State how many lines of the material below contain the string "Where". Reply with the number alone.

▬▬▬

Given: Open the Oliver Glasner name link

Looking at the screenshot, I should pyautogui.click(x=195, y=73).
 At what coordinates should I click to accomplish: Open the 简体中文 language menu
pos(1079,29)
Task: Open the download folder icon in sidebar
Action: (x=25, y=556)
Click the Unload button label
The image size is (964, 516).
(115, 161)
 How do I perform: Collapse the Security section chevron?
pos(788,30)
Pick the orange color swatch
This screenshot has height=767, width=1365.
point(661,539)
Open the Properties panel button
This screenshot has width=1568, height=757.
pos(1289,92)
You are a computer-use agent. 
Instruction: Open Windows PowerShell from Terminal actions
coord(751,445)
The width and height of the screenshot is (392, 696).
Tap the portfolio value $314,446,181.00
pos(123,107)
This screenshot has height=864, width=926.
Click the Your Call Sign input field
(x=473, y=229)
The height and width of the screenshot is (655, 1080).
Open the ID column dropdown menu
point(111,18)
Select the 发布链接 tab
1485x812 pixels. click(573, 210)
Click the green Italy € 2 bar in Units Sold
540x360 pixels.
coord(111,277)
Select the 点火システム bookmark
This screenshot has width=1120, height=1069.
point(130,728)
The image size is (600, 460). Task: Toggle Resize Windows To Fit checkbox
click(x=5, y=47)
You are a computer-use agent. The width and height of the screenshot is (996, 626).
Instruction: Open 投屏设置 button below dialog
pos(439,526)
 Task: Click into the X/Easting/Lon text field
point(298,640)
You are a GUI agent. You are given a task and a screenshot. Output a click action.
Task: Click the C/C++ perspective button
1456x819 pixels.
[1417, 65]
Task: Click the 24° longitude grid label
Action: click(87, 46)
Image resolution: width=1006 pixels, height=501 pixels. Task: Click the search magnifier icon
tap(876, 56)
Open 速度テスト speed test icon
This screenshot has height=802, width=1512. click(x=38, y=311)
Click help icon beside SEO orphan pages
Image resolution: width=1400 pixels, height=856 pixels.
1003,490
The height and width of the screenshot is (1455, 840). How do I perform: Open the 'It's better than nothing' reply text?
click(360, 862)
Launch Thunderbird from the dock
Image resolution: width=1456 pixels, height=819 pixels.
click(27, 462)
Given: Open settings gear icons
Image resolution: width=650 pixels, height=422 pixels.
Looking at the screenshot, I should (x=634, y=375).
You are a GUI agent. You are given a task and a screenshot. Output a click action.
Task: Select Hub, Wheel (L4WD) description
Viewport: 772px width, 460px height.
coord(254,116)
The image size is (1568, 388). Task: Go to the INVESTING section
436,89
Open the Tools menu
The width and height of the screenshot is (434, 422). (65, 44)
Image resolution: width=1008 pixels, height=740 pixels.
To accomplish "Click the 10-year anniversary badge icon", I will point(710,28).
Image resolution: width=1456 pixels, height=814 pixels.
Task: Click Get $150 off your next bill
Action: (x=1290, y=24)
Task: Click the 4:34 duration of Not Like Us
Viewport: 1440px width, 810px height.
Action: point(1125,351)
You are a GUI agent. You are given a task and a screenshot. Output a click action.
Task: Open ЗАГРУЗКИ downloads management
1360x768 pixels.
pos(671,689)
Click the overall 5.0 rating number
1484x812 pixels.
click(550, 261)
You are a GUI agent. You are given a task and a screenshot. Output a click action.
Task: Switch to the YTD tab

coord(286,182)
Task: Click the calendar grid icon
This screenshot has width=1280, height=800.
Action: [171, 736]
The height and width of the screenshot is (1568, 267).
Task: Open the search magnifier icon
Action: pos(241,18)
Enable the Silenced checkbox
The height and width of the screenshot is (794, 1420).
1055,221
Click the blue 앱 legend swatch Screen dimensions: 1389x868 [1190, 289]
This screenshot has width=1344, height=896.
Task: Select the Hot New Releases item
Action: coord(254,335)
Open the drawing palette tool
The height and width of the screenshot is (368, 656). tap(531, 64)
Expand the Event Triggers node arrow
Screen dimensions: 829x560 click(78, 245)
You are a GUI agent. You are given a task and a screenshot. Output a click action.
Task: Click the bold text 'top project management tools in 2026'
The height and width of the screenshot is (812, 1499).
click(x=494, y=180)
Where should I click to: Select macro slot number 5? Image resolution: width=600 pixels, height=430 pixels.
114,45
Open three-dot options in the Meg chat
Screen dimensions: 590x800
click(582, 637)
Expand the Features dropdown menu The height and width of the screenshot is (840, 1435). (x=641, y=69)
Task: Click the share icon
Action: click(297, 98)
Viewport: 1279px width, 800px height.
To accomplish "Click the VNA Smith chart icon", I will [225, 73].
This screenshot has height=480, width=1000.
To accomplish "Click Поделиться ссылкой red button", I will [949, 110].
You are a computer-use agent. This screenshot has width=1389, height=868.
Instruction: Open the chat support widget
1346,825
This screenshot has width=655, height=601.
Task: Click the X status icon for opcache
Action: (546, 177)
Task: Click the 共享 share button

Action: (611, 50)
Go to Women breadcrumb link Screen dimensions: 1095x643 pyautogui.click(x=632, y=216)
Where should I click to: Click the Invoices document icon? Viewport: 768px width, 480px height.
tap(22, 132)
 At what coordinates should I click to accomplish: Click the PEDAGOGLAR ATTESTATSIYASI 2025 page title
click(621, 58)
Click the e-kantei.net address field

▬▬▬

■ Solution:
2